[Stored data entries]
++++++

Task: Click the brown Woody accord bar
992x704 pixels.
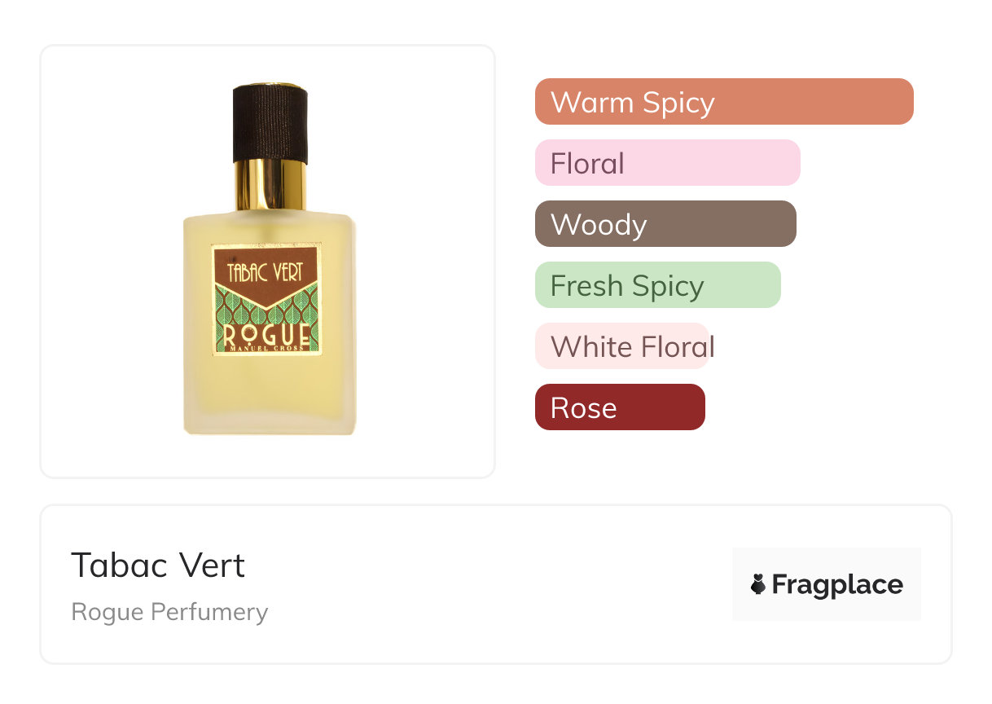Action: (x=665, y=224)
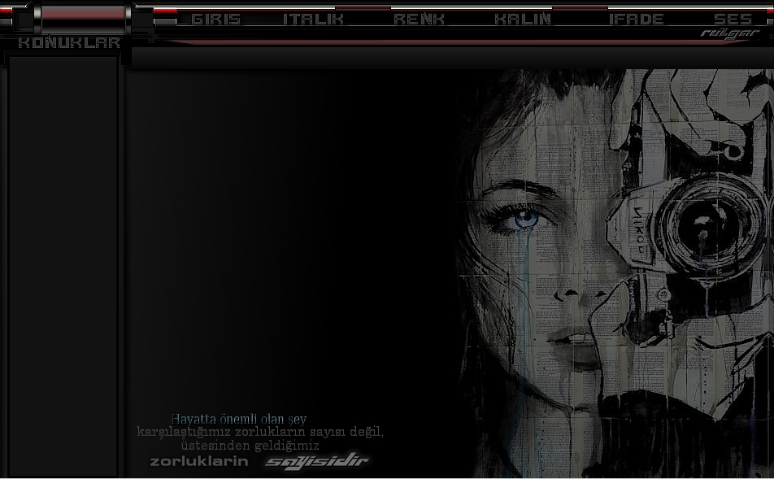Click the "karşılaştığımız zorlukların sayısı değil" line
The height and width of the screenshot is (479, 774).
coord(259,432)
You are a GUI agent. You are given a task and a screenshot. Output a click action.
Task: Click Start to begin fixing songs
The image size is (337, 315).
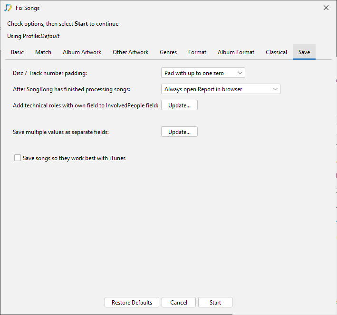point(215,302)
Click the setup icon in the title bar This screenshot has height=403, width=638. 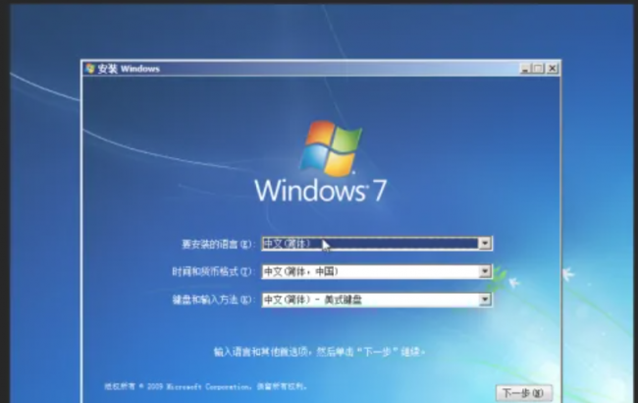(x=90, y=69)
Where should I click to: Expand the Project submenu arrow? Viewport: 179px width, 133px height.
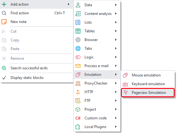(116, 109)
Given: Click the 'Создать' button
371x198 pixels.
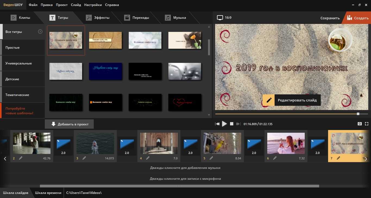Looking at the screenshot, I should (357, 18).
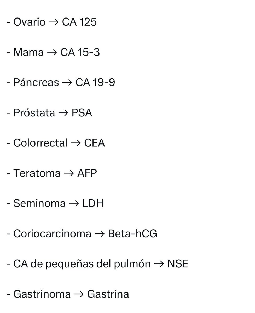The image size is (255, 313).
Task: Click the word Colorrectal
Action: (40, 143)
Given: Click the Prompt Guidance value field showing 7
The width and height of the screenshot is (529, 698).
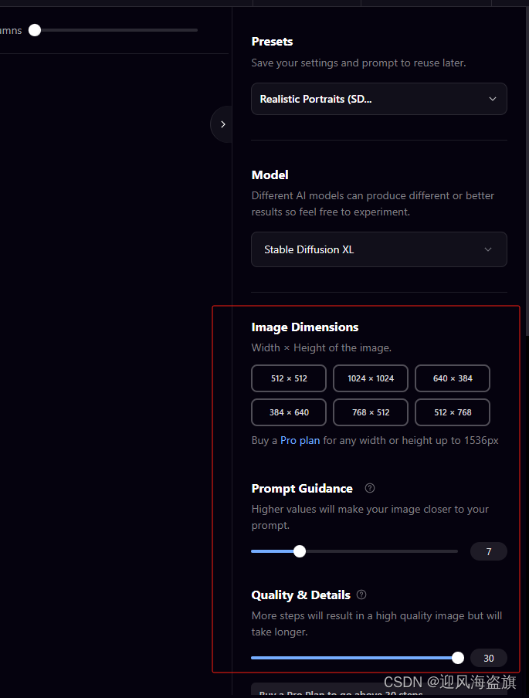Looking at the screenshot, I should coord(489,551).
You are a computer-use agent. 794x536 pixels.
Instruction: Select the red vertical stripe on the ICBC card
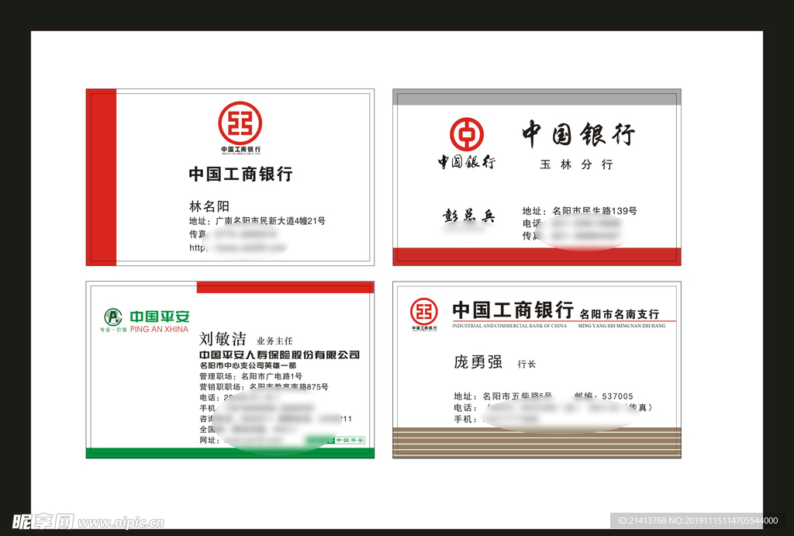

++++++

ASSIGNMENT - Take the lines from the first line of the entries through the line with "Task: Click Start to begin fixing songs", inclusive, and give them again exactly, minus any pictures.

RESULT FOR THIS EXERCISE -
Task: Click the brown Woody accord bar
992x704 pixels.
Action: (x=665, y=224)
Click the "karşılaştığımız zorlukların sayısı değil" line
The height and width of the screenshot is (479, 774).
coord(259,432)
You are a GUI agent. You are given a task and a screenshot. Output a click action.
Task: Click Start to begin fixing songs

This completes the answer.